TASK REQUIREMENTS: The records that follow must be reproduced in full, with every picture excluded.

Saved data entries:
◆ ◆ ◆ ◆ ◆
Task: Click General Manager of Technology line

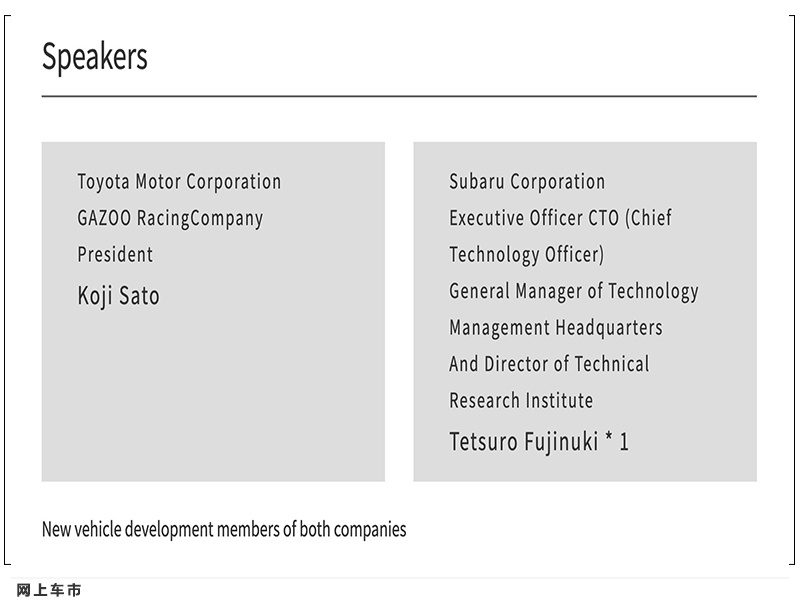Action: click(574, 292)
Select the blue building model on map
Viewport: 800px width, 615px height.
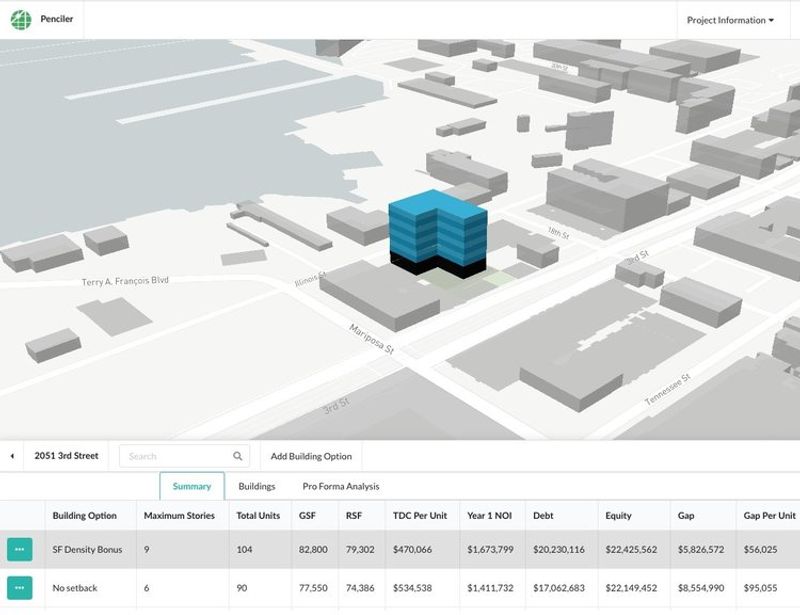coord(437,228)
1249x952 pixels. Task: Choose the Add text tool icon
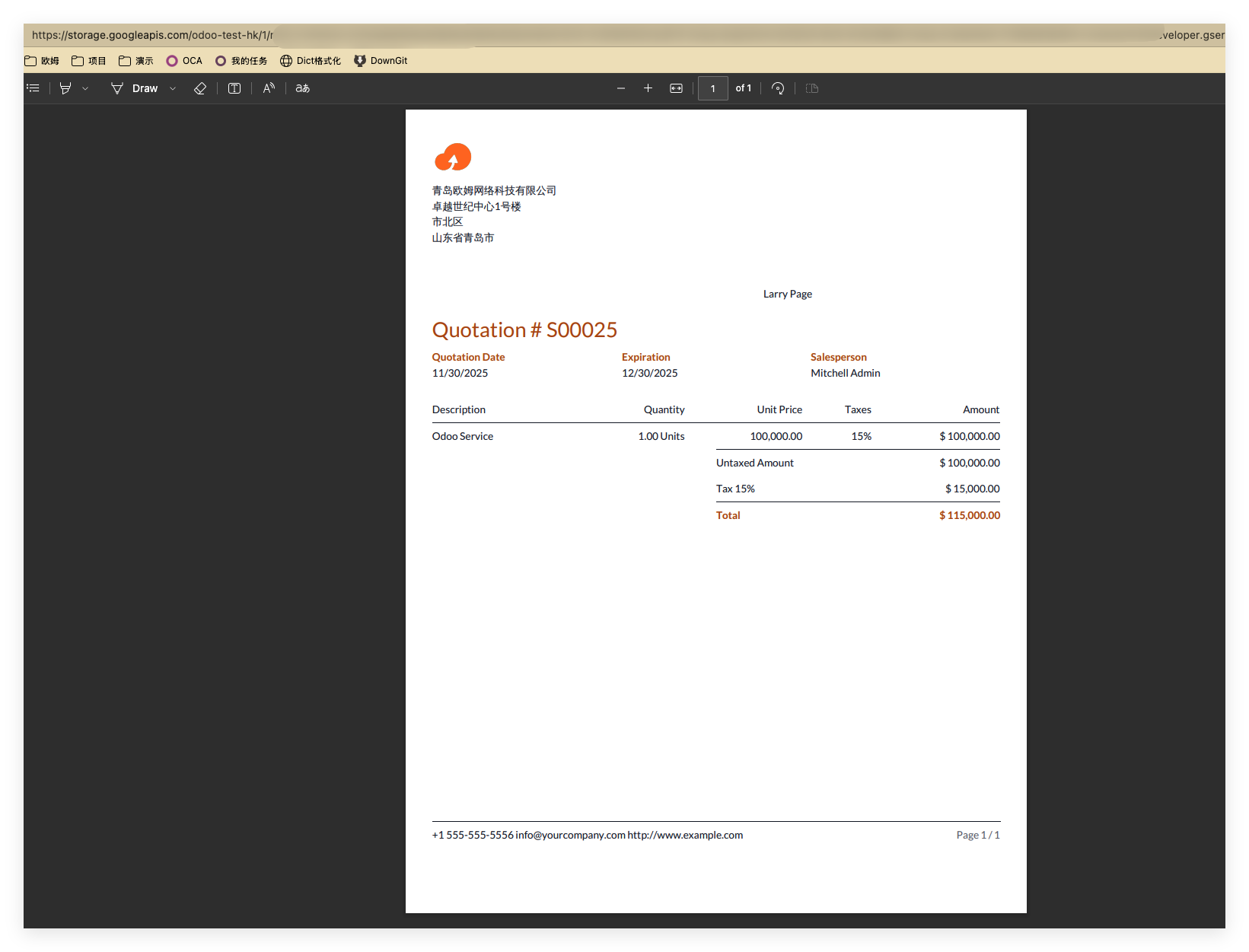(234, 88)
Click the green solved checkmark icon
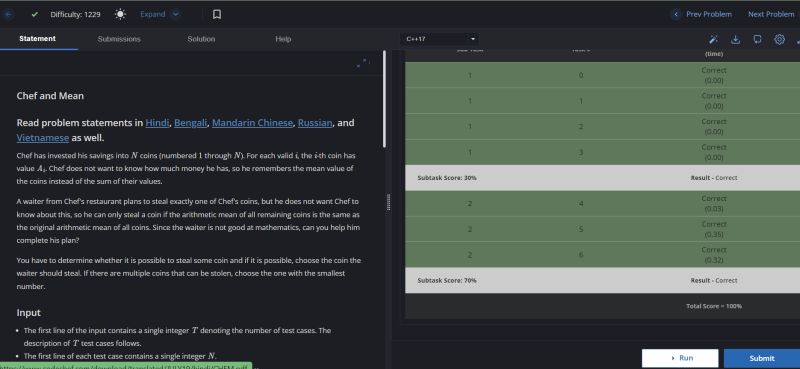Screen dimensions: 800x369 pyautogui.click(x=34, y=14)
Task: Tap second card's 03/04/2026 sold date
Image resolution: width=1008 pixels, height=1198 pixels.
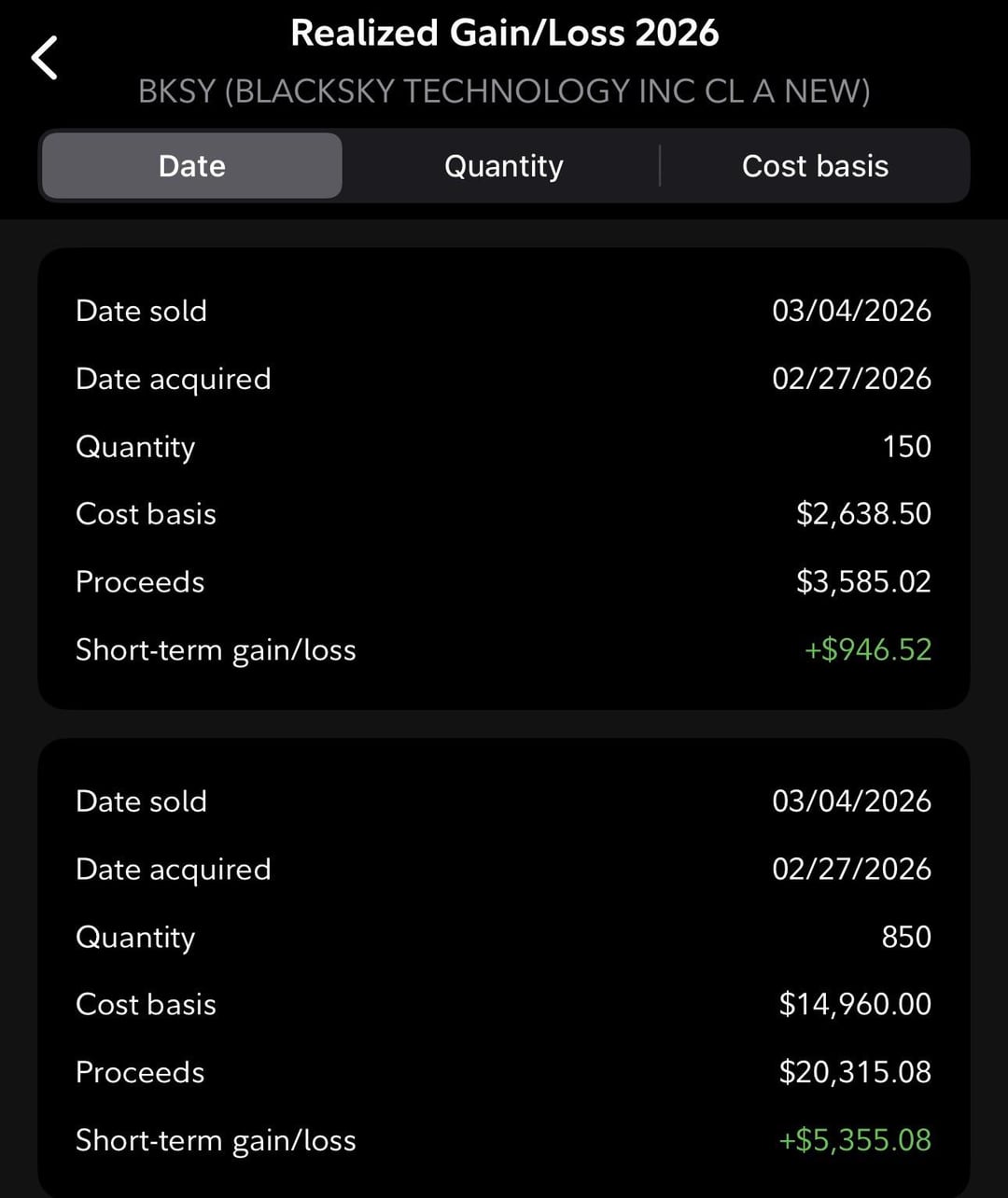Action: [x=851, y=801]
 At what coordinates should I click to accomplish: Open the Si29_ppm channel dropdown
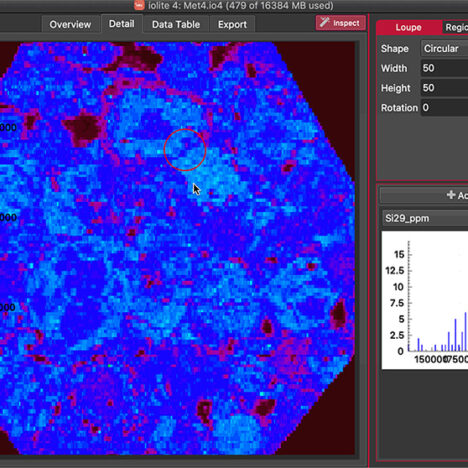coord(425,218)
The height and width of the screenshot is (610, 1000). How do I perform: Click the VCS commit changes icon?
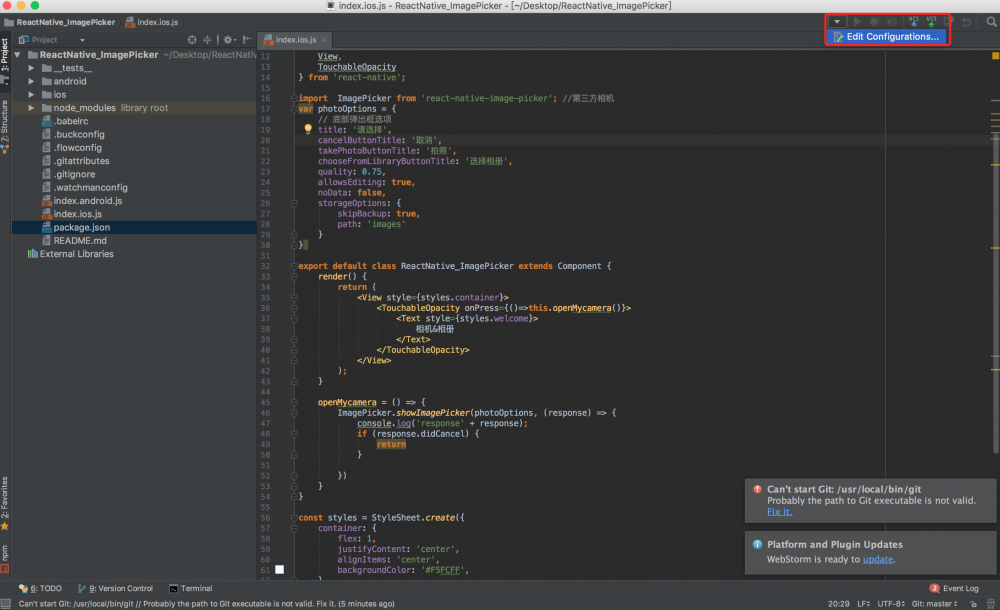[931, 21]
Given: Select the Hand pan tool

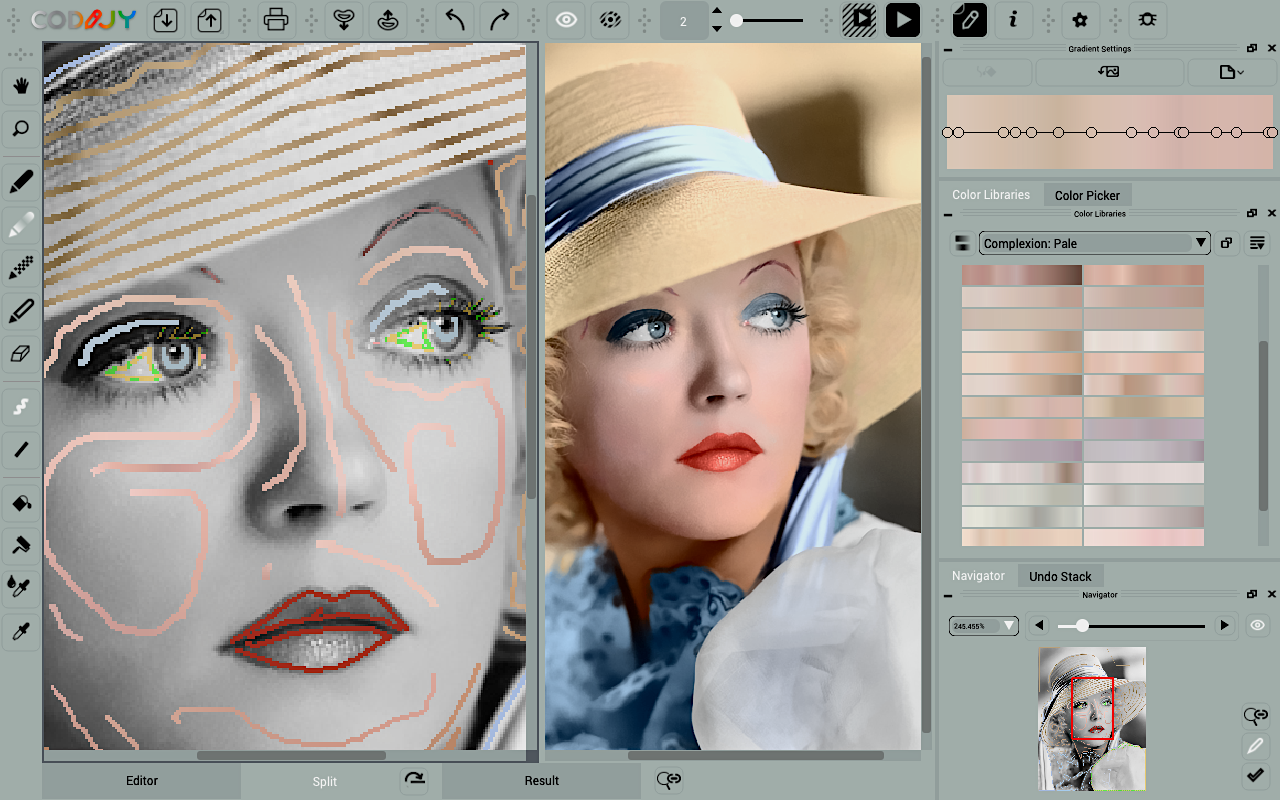Looking at the screenshot, I should click(x=21, y=86).
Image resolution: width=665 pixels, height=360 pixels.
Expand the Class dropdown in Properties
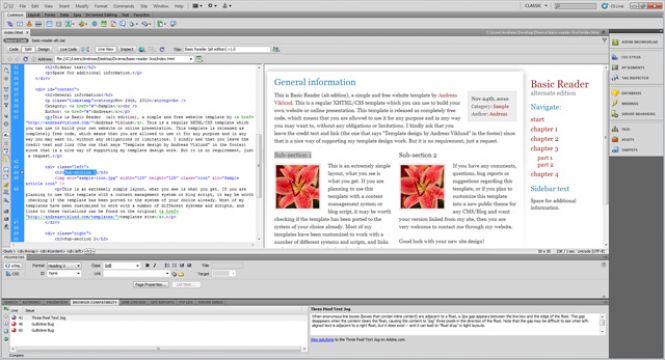(122, 265)
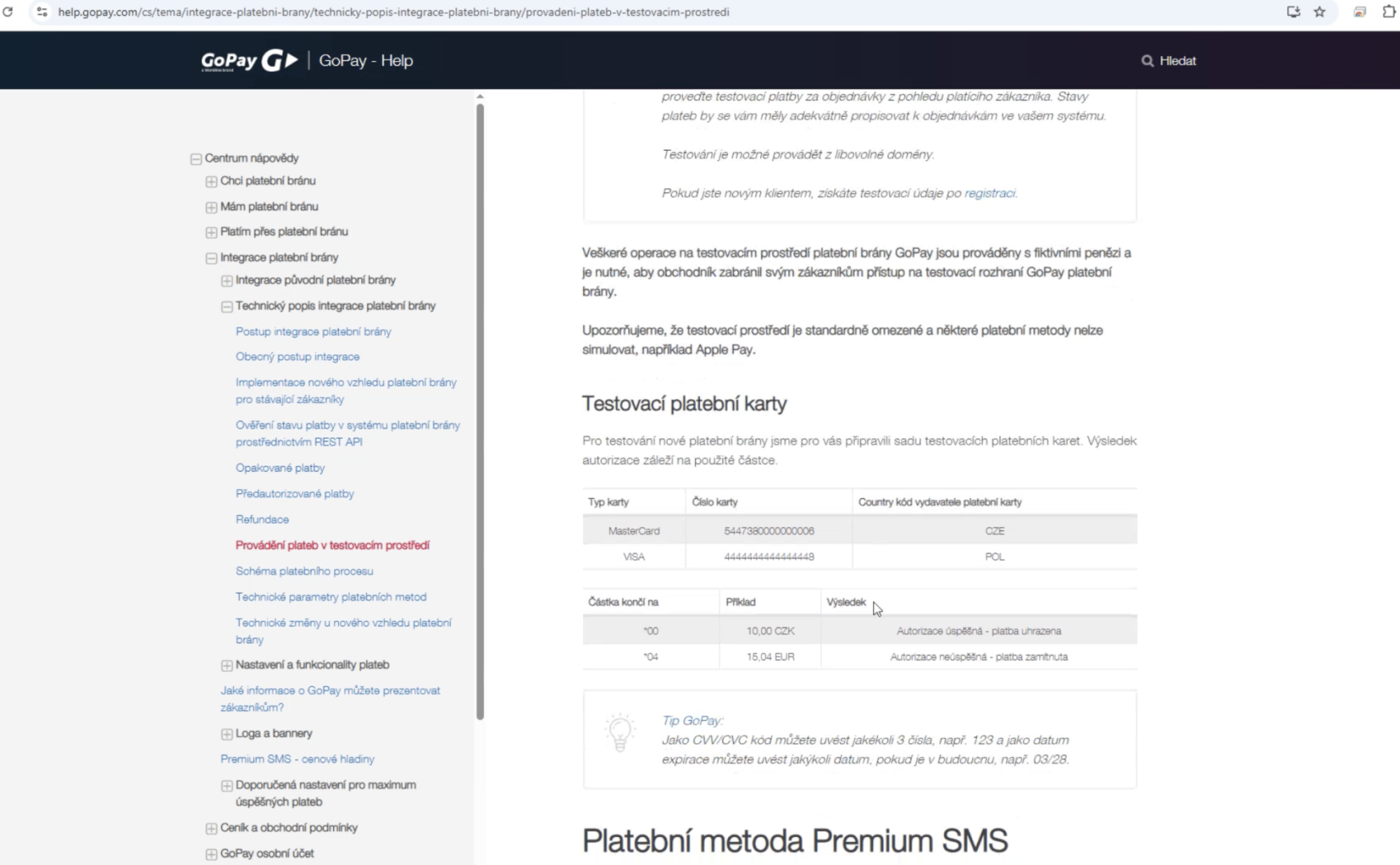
◆ ◆ ◆ ◆ ◆
EXPECTED ANSWER:
Task: Click General Manager of Technology line

Action: click(574, 292)
Select the blue building model on map
Viewport: 800px width, 615px height.
coord(437,228)
1249x952 pixels. Task: Choose the Add text tool icon
(234, 88)
Click the green solved checkmark icon
Screen dimensions: 800x369 pyautogui.click(x=34, y=14)
Task: Tap second card's 03/04/2026 sold date
Image resolution: width=1008 pixels, height=1198 pixels.
Action: [x=851, y=801]
 At what coordinates should I click to accomplish: Open the Si29_ppm channel dropdown
coord(425,218)
The height and width of the screenshot is (610, 1000). How do I perform: Click the VCS commit changes icon?
[931, 21]
Given: Select the Hand pan tool

Looking at the screenshot, I should click(x=21, y=86).
Image resolution: width=665 pixels, height=360 pixels.
Expand the Class dropdown in Properties
(122, 265)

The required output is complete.